» **Aim**
Can you output the lines of the material from the line holding "Image resolution: width=1391" through the line holding "Action: click(43, 20)", inclusive, as a JSON list of strings with one string per line and blank lines omitted?
───── Raw data ─────
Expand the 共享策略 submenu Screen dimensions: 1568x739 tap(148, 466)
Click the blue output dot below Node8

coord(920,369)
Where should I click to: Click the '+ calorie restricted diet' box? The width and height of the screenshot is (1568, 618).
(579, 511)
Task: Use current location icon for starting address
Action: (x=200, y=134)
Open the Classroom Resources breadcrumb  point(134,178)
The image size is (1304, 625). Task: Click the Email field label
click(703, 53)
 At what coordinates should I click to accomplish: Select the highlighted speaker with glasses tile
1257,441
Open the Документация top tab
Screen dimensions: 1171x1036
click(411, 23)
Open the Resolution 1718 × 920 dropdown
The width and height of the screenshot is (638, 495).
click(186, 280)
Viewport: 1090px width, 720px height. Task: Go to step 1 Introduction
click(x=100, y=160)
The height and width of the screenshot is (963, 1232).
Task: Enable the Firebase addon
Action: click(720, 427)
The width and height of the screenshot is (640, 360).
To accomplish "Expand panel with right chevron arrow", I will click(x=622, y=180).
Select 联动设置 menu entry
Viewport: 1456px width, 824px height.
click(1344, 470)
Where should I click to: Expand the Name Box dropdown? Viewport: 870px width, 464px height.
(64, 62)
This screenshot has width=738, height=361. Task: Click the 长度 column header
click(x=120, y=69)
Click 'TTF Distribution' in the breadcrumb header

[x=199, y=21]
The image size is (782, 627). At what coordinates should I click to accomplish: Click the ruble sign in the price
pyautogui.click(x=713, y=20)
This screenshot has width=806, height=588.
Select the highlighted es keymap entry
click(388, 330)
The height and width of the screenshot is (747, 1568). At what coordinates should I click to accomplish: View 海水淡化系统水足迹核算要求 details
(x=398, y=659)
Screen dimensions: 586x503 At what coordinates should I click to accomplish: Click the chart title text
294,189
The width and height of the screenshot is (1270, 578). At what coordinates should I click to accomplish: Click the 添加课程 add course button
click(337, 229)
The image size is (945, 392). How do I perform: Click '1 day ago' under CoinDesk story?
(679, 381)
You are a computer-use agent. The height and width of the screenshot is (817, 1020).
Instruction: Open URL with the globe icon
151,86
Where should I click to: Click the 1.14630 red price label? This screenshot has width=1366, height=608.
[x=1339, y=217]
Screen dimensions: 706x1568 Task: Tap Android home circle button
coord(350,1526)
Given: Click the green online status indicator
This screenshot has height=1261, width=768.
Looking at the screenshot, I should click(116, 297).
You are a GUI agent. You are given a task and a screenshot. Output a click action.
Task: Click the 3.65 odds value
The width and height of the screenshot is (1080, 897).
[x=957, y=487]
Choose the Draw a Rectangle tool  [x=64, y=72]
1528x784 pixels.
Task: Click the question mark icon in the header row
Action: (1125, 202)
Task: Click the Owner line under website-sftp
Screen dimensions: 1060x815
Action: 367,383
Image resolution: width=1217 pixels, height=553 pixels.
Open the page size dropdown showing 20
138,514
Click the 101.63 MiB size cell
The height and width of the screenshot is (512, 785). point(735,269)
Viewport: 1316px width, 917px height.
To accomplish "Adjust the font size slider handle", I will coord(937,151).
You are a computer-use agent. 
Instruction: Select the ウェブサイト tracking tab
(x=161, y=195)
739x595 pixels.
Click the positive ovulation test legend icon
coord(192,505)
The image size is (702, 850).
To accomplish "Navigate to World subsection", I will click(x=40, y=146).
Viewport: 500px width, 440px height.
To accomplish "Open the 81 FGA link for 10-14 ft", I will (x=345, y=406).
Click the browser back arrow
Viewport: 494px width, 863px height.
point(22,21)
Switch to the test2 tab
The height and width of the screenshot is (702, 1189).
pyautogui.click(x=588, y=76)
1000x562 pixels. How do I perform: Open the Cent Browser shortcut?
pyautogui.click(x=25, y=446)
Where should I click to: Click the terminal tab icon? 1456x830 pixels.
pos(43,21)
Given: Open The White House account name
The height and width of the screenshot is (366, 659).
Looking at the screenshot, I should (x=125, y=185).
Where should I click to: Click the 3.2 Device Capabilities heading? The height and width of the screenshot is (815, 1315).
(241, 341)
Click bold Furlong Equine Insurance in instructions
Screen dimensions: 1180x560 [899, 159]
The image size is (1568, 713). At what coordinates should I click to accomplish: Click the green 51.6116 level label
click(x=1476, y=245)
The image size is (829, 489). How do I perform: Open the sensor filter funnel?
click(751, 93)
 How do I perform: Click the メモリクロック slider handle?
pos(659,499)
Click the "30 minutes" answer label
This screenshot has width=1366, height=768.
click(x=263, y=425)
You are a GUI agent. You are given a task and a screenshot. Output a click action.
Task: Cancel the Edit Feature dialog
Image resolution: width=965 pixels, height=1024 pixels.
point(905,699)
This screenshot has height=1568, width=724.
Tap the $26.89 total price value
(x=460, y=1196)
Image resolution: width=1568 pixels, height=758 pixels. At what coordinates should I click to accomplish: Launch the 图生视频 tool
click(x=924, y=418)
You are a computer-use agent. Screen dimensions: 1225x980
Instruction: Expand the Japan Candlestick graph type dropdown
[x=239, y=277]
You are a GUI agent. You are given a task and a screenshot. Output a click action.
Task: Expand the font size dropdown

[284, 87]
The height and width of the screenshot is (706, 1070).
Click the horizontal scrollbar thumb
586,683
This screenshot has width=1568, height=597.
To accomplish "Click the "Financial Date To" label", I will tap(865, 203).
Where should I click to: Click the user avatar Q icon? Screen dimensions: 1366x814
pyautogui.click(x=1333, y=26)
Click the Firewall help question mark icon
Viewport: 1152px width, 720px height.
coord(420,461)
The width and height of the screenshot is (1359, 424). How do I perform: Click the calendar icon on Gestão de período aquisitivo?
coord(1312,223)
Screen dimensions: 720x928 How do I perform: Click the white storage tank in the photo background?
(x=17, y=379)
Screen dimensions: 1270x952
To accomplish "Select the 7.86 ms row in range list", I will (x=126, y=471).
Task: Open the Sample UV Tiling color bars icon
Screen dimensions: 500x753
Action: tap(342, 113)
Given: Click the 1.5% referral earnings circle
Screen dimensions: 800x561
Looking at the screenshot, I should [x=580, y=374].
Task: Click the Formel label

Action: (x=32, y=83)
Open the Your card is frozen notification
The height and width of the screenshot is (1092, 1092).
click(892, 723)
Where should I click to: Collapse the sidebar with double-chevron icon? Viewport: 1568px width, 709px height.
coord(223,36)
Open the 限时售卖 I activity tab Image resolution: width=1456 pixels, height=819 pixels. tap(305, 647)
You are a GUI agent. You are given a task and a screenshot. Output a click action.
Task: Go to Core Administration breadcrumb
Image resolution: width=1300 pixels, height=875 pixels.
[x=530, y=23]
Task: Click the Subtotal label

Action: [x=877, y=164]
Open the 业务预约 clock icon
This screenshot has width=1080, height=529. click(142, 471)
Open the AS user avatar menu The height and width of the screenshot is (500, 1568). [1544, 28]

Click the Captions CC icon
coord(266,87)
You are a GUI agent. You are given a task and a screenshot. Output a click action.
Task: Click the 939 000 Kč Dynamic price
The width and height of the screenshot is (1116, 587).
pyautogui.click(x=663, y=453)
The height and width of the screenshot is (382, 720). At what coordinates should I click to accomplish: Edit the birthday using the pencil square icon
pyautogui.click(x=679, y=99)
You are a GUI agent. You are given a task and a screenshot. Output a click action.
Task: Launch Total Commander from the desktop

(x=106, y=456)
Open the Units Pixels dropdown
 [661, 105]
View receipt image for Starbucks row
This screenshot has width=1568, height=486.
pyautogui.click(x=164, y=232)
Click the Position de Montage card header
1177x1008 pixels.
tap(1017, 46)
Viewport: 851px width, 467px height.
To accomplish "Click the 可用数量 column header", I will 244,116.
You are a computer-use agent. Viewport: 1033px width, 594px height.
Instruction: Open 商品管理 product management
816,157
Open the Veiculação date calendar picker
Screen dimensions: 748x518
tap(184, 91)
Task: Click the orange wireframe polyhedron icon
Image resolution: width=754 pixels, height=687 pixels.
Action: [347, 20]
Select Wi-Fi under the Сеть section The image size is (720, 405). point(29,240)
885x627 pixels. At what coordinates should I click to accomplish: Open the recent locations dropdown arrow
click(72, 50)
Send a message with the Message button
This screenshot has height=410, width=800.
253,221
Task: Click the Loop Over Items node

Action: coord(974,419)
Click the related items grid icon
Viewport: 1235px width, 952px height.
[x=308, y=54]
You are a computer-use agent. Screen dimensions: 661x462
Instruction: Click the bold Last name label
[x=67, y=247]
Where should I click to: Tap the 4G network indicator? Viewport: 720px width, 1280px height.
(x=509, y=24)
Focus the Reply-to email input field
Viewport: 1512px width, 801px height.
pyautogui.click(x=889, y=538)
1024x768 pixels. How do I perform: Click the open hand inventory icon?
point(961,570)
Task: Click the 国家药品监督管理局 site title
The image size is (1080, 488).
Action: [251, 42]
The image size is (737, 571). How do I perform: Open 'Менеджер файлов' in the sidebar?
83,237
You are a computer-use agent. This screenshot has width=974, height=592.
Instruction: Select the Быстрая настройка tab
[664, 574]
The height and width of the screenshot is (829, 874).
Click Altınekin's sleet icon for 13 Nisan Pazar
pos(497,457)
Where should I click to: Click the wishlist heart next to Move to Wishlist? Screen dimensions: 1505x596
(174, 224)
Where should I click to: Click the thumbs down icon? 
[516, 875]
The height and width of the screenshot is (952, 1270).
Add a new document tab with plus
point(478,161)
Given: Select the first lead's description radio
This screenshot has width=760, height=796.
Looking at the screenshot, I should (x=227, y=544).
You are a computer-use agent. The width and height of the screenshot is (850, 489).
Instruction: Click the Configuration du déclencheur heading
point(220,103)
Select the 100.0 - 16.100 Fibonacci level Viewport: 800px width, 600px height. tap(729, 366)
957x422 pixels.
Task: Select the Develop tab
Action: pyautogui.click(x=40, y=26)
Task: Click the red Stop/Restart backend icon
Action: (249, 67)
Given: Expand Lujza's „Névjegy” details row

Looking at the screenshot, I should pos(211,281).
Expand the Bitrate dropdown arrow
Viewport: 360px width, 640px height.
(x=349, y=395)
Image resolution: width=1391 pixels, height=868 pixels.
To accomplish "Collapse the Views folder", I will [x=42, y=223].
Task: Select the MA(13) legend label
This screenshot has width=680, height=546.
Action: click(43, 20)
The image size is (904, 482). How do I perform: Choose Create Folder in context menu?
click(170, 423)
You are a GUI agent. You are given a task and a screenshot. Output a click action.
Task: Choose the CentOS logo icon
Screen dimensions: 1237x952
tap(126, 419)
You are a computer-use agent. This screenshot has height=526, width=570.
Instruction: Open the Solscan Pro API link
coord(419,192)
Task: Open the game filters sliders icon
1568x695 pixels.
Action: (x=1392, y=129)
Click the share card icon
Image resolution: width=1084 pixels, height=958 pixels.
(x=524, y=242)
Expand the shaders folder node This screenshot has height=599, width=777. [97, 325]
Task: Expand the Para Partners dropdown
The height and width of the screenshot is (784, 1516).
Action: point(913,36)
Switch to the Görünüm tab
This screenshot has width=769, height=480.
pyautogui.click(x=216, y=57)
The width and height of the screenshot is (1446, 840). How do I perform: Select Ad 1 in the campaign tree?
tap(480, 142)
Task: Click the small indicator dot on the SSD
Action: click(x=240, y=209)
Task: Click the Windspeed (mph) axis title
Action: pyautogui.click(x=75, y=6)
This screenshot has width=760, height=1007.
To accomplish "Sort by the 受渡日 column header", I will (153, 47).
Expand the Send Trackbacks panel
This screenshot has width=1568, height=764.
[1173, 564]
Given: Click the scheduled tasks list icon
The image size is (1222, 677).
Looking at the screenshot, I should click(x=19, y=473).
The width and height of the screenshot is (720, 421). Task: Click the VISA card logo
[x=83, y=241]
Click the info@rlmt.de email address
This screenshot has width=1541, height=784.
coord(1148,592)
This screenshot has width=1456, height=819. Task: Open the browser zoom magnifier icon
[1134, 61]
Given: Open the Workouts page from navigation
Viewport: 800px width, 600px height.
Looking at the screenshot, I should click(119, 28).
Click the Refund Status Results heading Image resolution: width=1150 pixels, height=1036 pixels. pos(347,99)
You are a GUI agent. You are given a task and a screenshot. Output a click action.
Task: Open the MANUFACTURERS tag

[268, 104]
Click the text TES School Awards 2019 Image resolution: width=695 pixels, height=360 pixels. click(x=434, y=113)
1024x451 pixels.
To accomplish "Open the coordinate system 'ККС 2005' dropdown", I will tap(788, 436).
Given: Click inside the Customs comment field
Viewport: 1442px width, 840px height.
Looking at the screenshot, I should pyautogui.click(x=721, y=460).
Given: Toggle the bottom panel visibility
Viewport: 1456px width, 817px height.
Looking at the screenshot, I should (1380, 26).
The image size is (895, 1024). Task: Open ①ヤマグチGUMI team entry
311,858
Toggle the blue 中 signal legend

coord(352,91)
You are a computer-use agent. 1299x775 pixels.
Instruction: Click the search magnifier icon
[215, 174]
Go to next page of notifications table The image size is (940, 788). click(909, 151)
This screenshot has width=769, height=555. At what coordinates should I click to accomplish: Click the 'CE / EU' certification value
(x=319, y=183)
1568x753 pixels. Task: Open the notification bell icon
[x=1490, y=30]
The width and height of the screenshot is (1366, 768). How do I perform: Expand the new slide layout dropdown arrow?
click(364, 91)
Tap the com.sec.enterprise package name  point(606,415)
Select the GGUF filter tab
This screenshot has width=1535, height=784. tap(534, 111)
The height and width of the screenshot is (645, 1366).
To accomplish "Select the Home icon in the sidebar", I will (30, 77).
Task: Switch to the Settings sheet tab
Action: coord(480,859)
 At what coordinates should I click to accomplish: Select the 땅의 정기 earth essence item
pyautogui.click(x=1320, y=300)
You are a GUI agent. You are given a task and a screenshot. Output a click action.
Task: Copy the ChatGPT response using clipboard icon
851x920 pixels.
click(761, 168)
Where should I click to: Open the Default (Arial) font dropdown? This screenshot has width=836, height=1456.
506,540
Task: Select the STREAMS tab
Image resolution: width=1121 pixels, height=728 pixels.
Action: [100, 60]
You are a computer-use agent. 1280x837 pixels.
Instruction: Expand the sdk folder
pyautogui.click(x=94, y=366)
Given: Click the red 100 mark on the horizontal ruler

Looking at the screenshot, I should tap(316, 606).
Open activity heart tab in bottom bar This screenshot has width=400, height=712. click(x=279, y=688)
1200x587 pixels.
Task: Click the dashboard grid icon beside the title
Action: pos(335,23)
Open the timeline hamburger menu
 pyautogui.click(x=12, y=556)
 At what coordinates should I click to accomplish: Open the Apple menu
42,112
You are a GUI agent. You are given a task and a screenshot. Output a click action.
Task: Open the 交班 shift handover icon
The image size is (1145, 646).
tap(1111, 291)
─────
» **The solution**
[
  "Image resolution: width=1391 pixels, height=868 pixels.",
  "To accomplish \"Collapse the Views folder\", I will [x=42, y=223].",
  "Task: Select the MA(13) legend label",
  "This screenshot has width=680, height=546.",
  "Action: click(43, 20)"
]